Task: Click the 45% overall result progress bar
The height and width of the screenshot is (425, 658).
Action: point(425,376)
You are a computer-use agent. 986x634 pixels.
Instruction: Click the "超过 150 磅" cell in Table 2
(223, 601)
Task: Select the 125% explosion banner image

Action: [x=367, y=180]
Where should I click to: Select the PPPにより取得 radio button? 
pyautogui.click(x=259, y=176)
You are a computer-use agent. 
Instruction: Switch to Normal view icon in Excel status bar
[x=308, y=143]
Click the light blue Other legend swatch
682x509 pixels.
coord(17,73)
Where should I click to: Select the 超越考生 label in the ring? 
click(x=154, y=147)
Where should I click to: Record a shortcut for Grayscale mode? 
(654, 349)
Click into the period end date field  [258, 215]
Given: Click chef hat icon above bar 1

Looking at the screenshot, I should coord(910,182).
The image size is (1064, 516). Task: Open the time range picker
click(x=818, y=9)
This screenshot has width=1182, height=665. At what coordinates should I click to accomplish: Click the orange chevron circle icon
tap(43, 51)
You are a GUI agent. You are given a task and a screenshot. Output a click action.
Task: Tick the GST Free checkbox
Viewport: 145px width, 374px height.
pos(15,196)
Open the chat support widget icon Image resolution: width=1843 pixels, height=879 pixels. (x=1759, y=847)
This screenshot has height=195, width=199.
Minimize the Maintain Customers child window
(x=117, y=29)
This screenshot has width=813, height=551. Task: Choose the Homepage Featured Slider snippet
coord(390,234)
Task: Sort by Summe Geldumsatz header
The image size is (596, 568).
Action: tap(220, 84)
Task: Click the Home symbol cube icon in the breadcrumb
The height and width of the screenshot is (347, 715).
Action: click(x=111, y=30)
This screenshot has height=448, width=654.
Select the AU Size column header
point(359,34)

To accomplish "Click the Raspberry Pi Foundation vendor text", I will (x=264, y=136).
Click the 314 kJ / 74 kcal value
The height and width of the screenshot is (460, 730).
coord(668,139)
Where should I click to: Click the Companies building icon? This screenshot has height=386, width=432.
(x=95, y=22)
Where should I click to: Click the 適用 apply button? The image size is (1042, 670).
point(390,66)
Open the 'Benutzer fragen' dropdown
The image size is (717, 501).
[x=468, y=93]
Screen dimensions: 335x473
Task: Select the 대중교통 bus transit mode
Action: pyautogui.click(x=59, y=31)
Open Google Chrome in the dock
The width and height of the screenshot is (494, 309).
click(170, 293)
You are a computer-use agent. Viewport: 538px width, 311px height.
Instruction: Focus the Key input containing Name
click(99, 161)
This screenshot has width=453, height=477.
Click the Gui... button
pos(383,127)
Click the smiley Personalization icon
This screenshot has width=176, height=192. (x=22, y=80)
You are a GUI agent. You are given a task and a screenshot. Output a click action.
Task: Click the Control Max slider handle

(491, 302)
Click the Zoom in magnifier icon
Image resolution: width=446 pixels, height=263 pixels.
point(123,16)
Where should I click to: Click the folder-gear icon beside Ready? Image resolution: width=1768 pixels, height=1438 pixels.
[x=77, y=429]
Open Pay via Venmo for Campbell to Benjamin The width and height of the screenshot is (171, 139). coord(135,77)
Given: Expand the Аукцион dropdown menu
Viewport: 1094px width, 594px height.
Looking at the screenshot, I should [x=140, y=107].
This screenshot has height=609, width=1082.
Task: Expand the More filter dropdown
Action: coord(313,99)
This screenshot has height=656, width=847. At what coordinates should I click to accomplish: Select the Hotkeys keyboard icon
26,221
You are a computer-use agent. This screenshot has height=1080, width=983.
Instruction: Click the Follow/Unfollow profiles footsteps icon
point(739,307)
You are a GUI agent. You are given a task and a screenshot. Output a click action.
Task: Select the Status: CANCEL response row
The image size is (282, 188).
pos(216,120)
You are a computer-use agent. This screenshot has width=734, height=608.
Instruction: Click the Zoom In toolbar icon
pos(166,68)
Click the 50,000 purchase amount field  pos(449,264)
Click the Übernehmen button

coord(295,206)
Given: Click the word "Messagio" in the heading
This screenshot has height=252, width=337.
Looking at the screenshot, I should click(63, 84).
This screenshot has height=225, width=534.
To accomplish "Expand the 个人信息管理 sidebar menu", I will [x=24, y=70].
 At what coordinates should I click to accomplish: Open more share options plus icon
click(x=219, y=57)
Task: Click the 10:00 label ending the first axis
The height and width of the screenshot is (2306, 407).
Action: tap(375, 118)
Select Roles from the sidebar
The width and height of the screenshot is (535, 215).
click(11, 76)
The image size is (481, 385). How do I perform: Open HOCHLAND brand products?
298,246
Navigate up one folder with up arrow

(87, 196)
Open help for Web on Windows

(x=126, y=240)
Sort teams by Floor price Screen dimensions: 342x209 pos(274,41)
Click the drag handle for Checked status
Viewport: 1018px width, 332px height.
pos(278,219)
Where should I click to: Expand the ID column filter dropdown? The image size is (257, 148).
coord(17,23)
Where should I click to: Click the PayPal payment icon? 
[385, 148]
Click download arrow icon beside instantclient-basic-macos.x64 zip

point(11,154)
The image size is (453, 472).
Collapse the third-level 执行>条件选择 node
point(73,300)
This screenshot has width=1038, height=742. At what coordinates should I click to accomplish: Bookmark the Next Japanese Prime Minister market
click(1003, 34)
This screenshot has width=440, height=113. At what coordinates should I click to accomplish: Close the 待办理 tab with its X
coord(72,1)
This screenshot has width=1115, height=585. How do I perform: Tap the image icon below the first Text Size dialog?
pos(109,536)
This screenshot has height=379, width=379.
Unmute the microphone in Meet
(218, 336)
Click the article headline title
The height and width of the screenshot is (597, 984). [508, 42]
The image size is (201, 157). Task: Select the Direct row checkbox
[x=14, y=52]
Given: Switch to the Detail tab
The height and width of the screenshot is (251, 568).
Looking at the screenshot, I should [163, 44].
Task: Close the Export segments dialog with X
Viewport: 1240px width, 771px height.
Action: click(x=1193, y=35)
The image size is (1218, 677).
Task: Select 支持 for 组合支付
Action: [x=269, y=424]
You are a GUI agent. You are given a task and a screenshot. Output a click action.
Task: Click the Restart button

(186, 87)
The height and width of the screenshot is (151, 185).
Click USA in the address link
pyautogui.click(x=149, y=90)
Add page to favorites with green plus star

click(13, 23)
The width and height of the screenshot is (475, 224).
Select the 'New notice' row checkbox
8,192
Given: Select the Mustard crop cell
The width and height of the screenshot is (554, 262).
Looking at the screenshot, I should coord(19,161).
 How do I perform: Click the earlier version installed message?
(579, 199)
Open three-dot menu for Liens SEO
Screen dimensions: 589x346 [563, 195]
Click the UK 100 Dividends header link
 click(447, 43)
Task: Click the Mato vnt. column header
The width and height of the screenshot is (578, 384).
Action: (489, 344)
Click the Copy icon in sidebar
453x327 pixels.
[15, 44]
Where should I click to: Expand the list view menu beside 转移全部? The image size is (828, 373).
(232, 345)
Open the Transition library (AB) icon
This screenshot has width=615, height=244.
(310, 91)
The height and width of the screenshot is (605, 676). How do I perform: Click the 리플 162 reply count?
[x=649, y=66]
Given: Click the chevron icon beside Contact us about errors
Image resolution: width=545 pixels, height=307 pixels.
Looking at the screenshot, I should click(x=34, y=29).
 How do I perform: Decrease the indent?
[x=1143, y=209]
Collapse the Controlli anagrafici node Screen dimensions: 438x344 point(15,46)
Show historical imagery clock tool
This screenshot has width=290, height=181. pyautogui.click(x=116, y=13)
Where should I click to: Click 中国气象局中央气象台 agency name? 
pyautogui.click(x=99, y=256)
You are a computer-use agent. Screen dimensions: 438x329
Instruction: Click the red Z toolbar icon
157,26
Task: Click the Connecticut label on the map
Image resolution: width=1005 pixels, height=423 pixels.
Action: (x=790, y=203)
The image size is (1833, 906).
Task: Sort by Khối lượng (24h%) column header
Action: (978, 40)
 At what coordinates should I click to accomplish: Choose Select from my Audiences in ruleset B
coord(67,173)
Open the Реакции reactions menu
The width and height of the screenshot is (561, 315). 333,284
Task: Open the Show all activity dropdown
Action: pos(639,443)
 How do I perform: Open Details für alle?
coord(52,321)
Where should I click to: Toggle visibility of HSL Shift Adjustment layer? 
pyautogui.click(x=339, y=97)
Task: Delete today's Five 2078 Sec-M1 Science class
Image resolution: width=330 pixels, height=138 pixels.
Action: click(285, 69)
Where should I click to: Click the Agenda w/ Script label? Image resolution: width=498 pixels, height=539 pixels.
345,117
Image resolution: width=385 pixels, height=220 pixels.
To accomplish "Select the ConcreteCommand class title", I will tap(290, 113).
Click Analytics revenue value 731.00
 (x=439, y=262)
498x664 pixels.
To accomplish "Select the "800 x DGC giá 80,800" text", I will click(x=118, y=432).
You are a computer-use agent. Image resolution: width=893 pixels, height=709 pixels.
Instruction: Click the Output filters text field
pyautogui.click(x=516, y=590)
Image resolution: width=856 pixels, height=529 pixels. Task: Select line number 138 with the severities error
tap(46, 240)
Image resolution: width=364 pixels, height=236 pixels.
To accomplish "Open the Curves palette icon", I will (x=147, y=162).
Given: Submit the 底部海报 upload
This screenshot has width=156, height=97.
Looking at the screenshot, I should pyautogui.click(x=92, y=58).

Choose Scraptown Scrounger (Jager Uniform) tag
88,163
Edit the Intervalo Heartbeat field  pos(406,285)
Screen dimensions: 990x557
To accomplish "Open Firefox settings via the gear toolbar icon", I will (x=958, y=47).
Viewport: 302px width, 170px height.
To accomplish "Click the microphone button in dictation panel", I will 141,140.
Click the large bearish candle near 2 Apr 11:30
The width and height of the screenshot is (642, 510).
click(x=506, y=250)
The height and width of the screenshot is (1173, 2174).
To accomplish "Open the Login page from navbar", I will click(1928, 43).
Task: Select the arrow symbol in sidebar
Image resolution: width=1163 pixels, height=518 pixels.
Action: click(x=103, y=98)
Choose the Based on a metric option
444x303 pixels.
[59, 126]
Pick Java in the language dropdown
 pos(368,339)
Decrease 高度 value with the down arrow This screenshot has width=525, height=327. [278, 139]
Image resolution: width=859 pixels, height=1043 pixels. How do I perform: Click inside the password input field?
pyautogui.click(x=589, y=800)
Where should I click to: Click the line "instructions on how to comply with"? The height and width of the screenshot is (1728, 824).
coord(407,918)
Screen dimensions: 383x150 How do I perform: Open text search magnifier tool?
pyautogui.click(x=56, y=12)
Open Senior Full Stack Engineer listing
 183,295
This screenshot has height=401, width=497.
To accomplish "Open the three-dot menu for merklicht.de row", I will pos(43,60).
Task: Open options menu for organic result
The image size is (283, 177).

════════════════

### TASK TO CARRY OUT
Determine how many lines in the listing above contain the word "class". Provide that figure only.

### SOLUTION TO THE EXERCISE
2